From this perspective, DNA and proteins can be seen as accoutrements to the RNA world, enhancing the capacity of RNA to modify its immediate environment (the protocell) thereby fostering its own proliferation. The idea that a living entity modifies its environment to foster its own proliferation is known as niche construction or ecosystem engineering (Day et al, 2003). It is most familiar to us in the nest or burrow building activities of higher organisms, but equally applicable to RNA in pre-cellular evolution. Thus, at one level of selection, we see bacterial cells as Leeuwenhoek did over 300 years ago, as organisms in their own right, whereas at another level, the organism has no identity (Theise, 2005), and what we regard as a cell is simply a nest for communities of RNA to breed.

In the pre-DNA, pre-protein world of the protocell, populations of RNA molecules in RNA communities would have been in competition with each other for resources. On the basis of the composition of cells today, the forerunners in that competition are the three ribosomal RNA molecules making up 16.8% of the dry weight of an Escherichia coli cell during balanced growth (Neidhardt, 1987). Populations of transfer RNA weigh in at 2.9%, and the diverse messenger RNAs represent 0.8% dry weight of a cell.

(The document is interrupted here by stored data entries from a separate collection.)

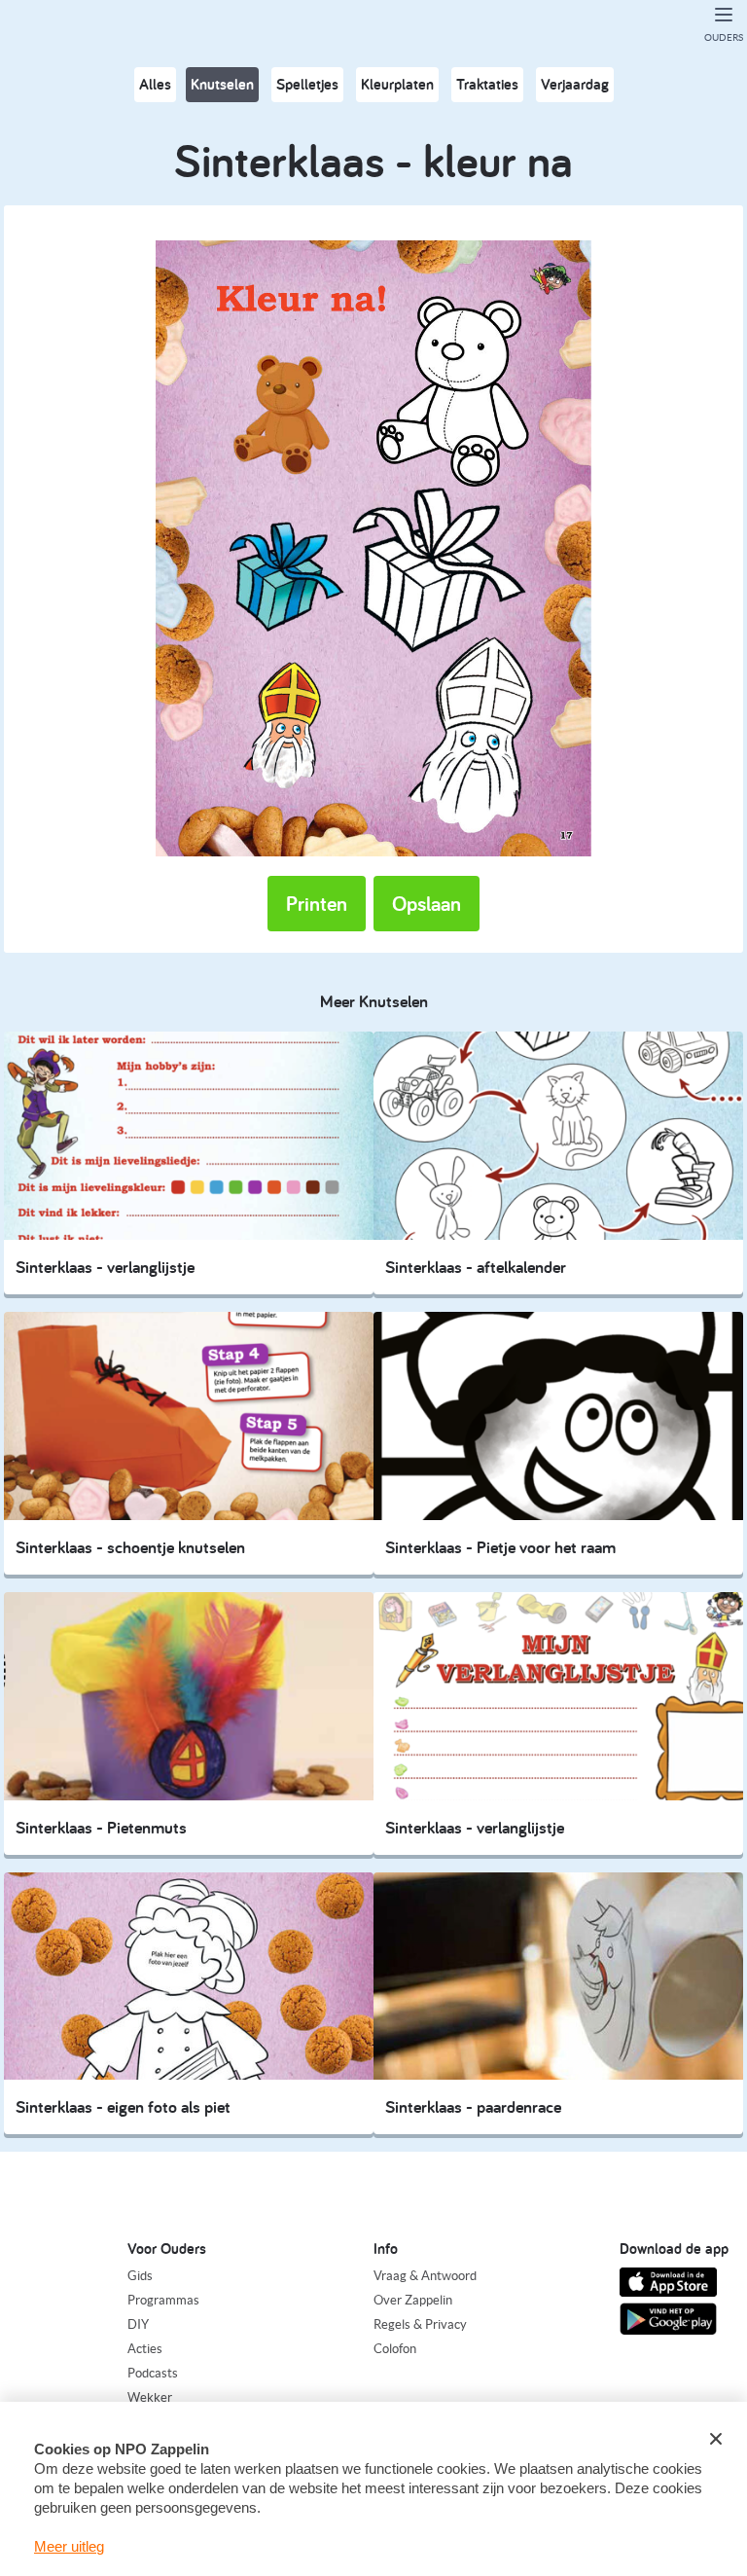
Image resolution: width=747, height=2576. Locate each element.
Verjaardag (575, 84)
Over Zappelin (413, 2300)
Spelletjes (307, 84)
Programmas (163, 2300)
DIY (138, 2324)
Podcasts (152, 2373)
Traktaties (487, 84)
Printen (316, 903)
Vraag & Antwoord (425, 2275)
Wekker (149, 2397)
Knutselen (222, 84)
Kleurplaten (397, 84)
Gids (140, 2275)
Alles (155, 84)
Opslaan (426, 903)
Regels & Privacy (420, 2324)
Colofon (395, 2348)
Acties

While natural selection clearly favours the fit over the less fit, it also gives rise to a division of labour and cooperation, with traits that benefit the group being maintained because the benefits feed back to the individual. This can be seen as group or even community level selection in the RNA world. The protocell offered a means by which communities of RNA molecules could be spatially segregated, giving these communities identity over time and a higher-level interaction from which nature could select. This is how the major evolutionary transition from replicating molecules to cellular biology was made and explains why cells today host diverse communities of RNA molecules.

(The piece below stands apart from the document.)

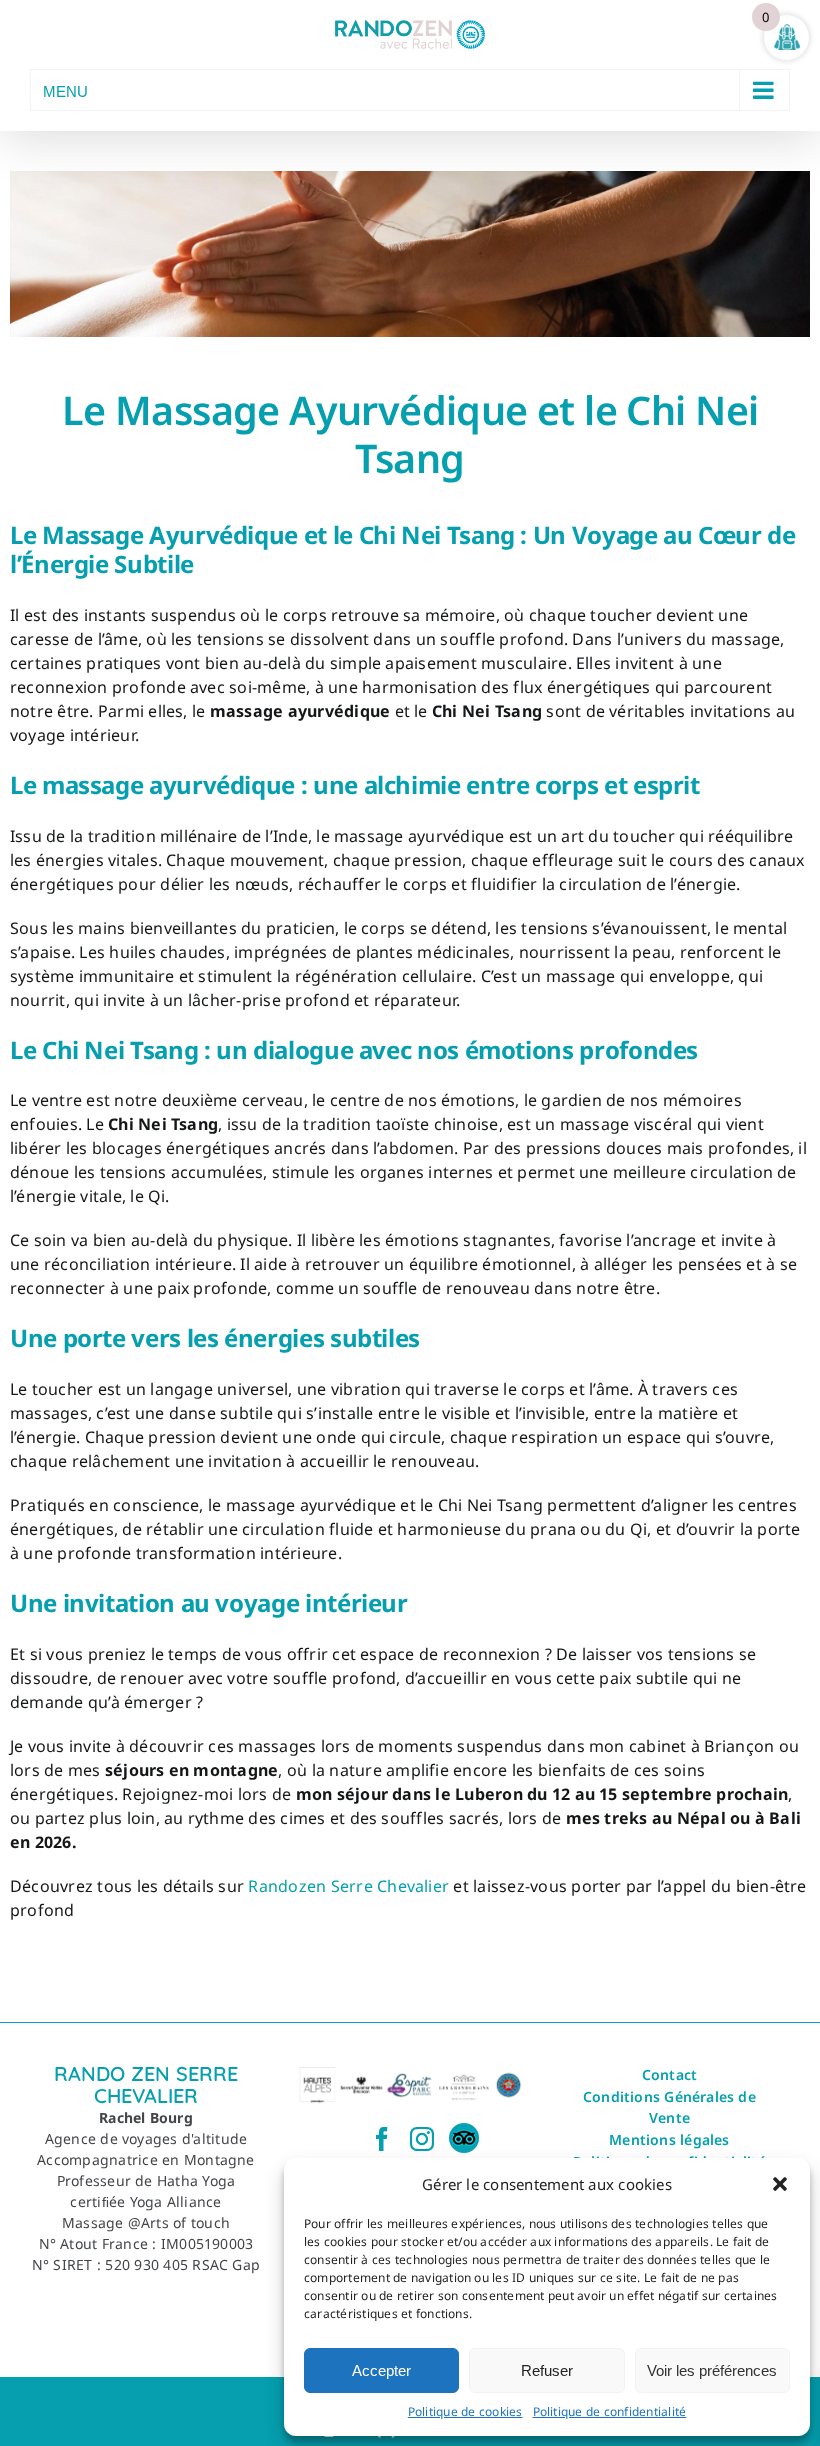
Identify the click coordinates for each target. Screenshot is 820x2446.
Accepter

Keep this in mind the next time you extract labeled RNA from an environmental sample or hybridize fluorescent probes to it. When investigating the activities of bacterial cells, populations and communities, we are also inadvertently studying the ecology of RNA molecules. One of the most interesting consequences of this perspective is that the befuddled concept of a bacterial species dissolves. We are momentarily liberated from the distraction of the cellular paradigm. Microbially mediated processes or functions in the environment can be seen for what they are—the consumption of resources for the proliferation of RNA. Genomes serve as databases of catalytic activities and proteins are functional manifestations of those activities. RNA communities sit in the centre, referring to their databases and producing the tools they need to acquire resources for self-replication and maintenance of their nests.